In weakly mixing systems the past may be relevant to predicting the future, even in the remote past. The weak mixing condition only says that this influence has to be weak enough for it to be the case that the absolute value of the correlations between a future event and past events vanishes on average; but this does not mean that all individual correlations vanish. So in weakly mixing systems events in the past can remain relevant to the future.
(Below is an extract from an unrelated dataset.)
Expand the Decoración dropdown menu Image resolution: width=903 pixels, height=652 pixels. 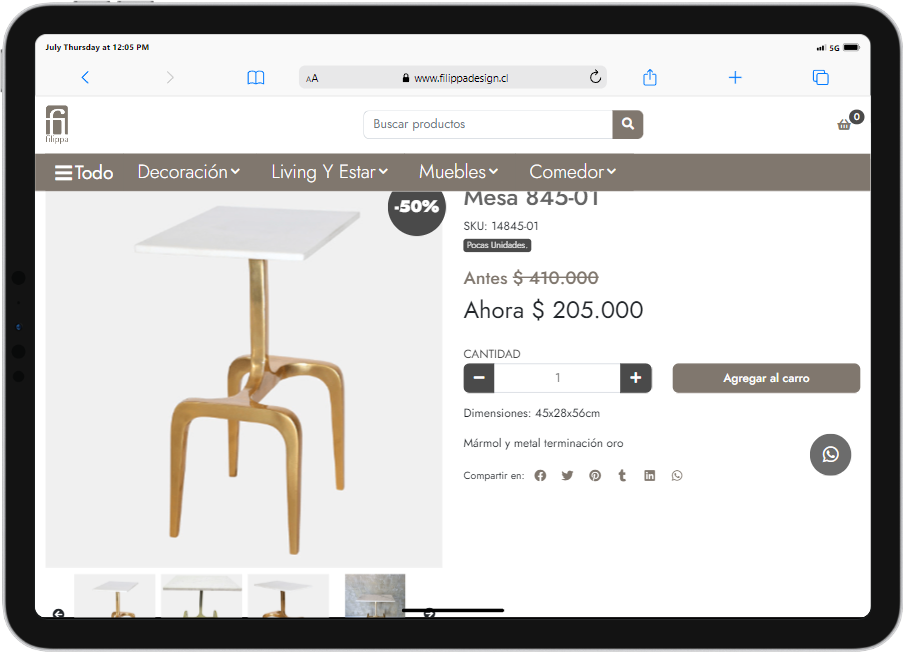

Ergodicity, finally, implies no decay of correlation at all. The ergodicity condition only says that the average of the correlations (and this time without an absolute value) of all past events with the relevant future event is zero. But this is compatible with there being strong correlations between every instant in the past and the future, provided that positive and negative correlations average out. So in ergodic systems the past does not become irrelevant. For this reason ergodic system are not random at all (in the sense of random introduced above).

## 6. The ‘No-Application’ Charge

How relevant are these insights to understanding the behaviour of actual systems? A frequently heard objection (which we have already encountered in Section 4) is that EH and more generally ergodic theory are irrelevant since most systems (including those that we are ultimately interested in) are not ergodic at all.[23]

This charge is less acute than it appears at first glance. First, it is important to emphasise that it is not the sheer number of applications that make a physical concept important, but whether there are some important systems that are ergodic. And there are examples of such systems. For example, so-called ‘hard-ball systems’ (and some more sophisticated variants of them) are effective idealizations of the dynamics of gas molecules, and these systems seem to be ergodic;for details, see Berkovitz, Frigg and Kronz 2006, Section 3.2, Vranas (1998) and Frigg and Werndl (2011).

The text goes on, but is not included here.